* **Brief**: Convert the stretch of items from the line containing "The height and" through the line containing "[x=293, y=91]" into a JSON list of strings, one string per line, omitting blank lines and leaving the pictures out of the answer.

## Begin

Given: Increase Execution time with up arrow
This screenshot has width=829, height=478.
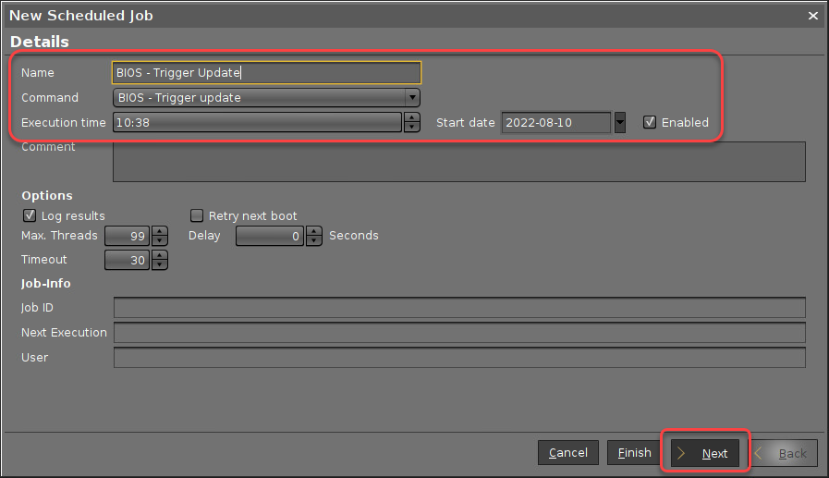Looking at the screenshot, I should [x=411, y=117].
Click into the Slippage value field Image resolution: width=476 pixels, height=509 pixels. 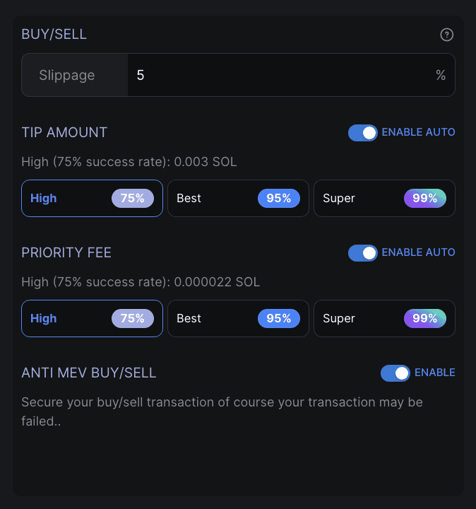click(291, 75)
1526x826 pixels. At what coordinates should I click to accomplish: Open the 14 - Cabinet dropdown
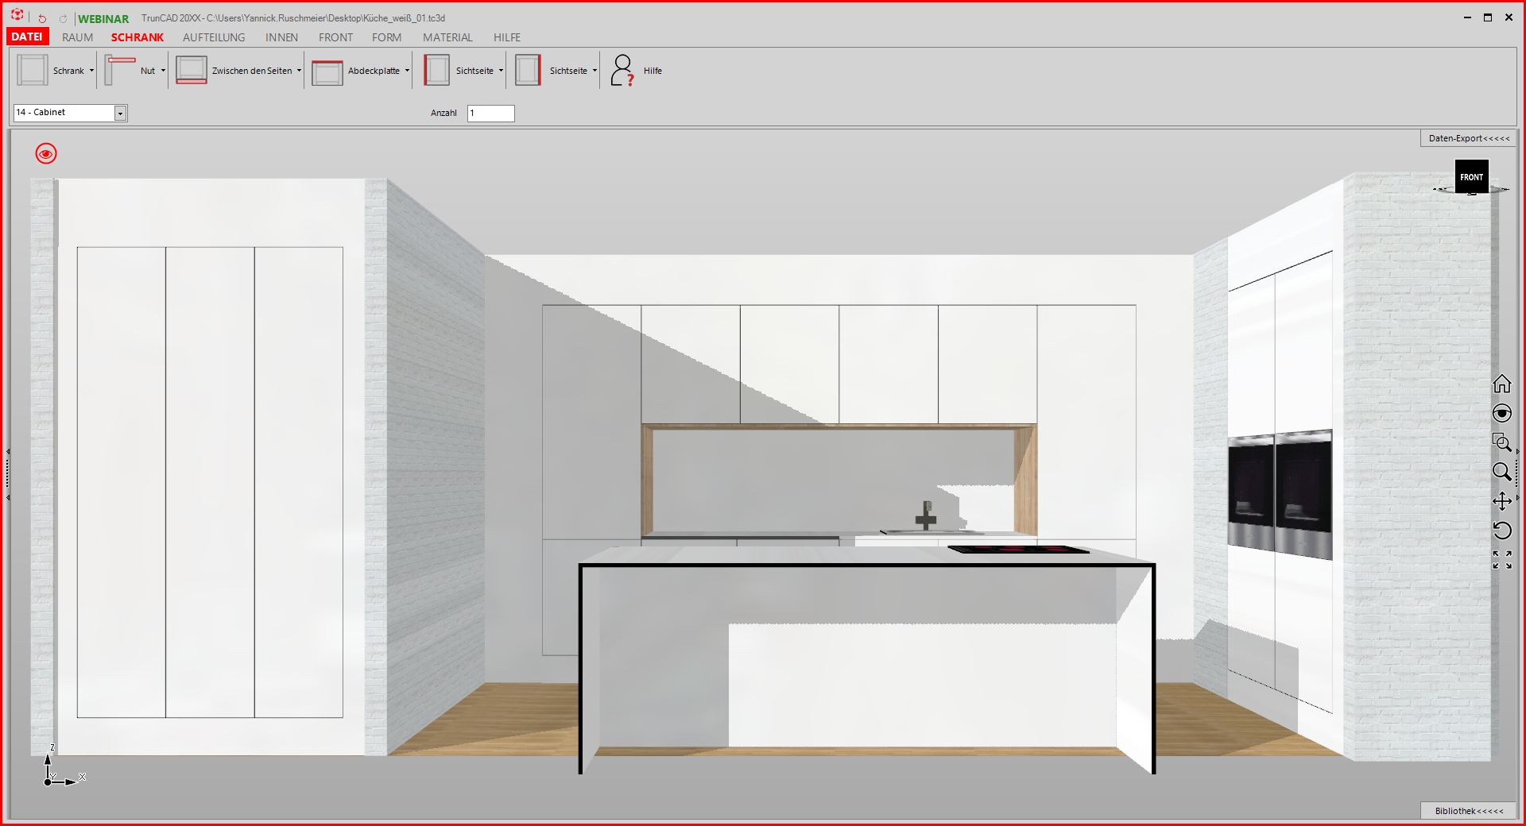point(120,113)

## End
## Begin

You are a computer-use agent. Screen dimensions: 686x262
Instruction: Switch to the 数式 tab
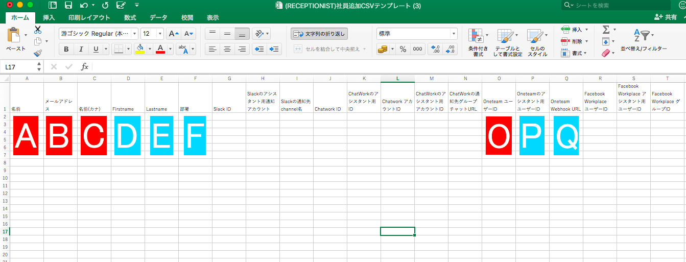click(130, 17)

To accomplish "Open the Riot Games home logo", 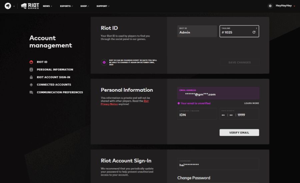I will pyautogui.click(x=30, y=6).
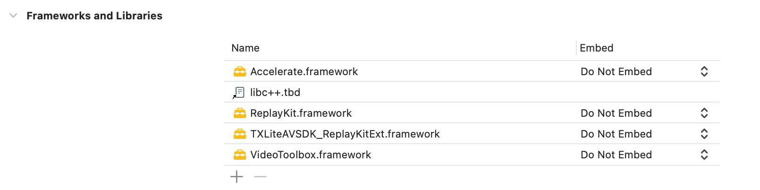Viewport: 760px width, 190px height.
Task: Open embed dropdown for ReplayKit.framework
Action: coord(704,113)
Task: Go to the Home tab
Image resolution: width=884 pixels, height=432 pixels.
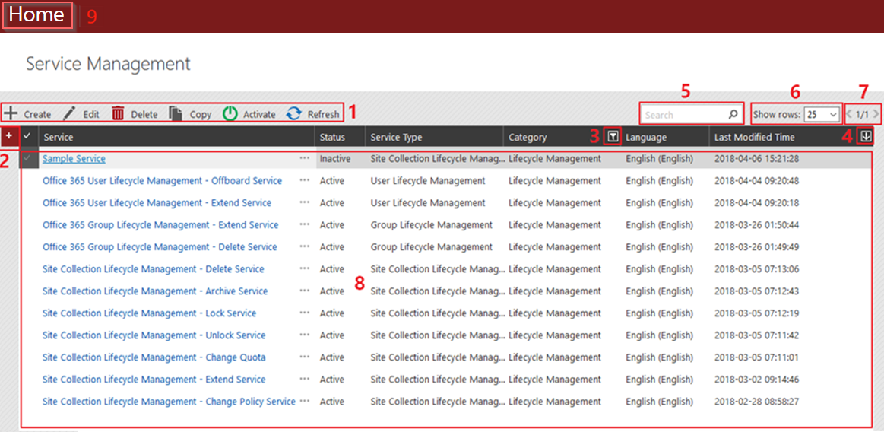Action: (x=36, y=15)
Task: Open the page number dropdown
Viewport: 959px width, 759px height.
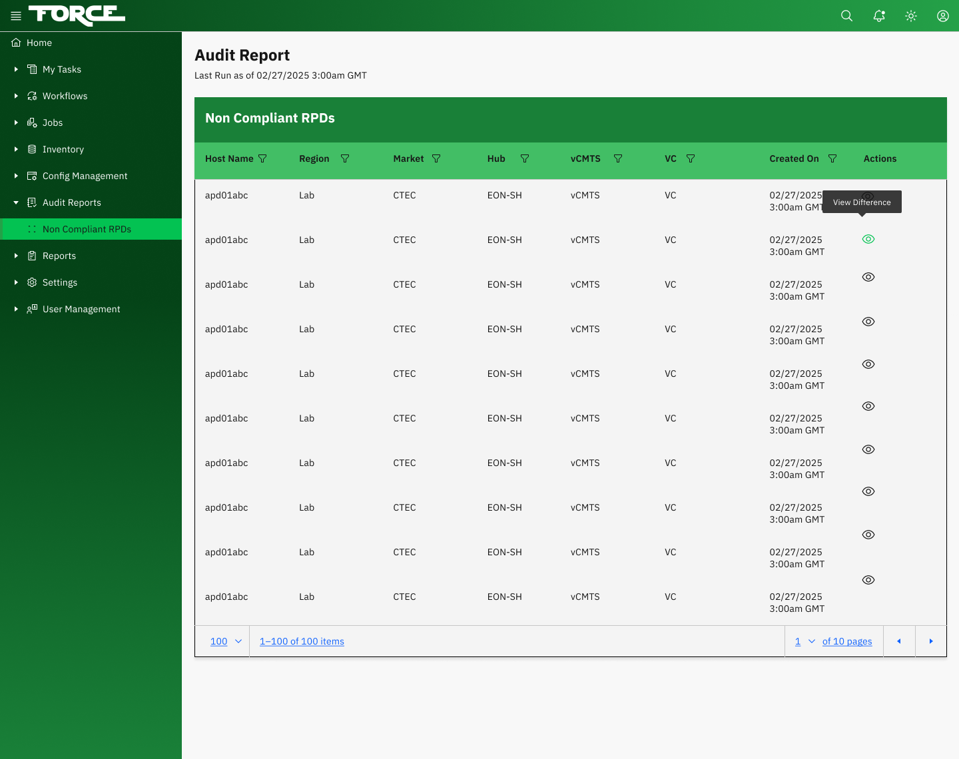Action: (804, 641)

## End
## Begin

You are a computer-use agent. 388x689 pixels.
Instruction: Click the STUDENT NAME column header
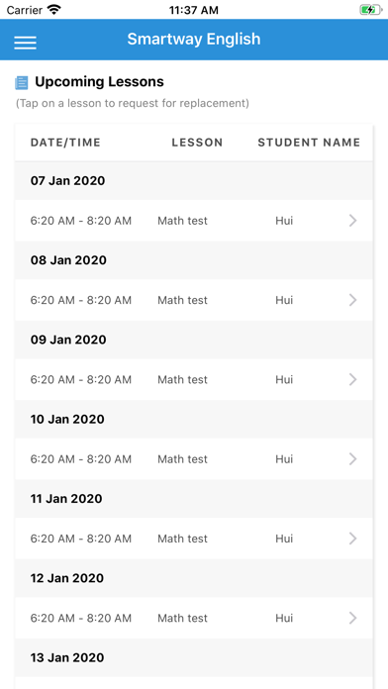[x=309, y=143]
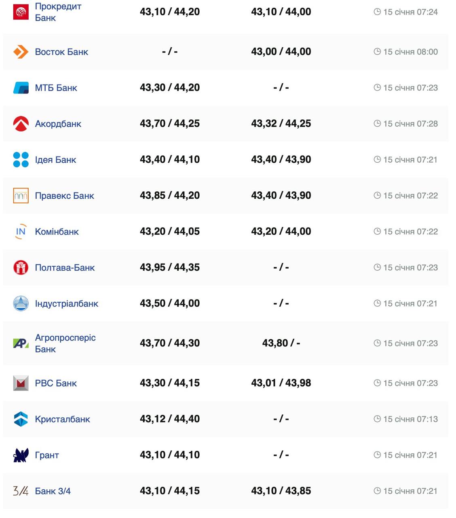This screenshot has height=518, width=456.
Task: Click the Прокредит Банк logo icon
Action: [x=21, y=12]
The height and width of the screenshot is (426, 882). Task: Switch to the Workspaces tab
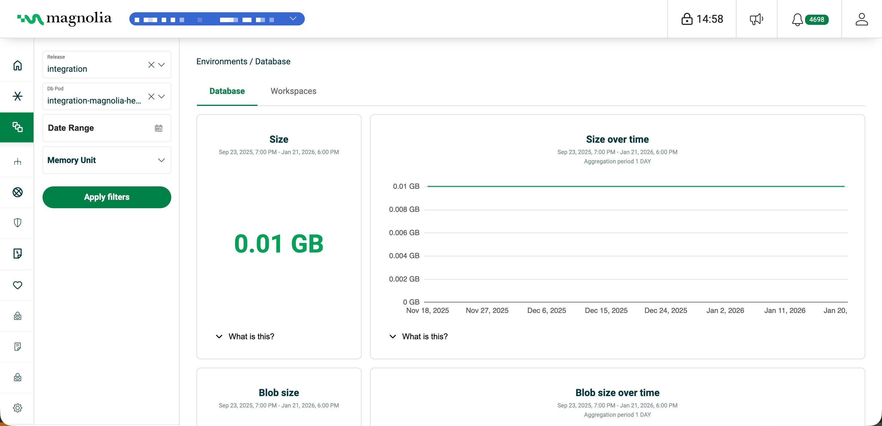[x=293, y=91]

## End

* **Expected output**:
[
  "The height and width of the screenshot is (426, 882). Task: Switch to the Workspaces tab",
  "[x=293, y=91]"
]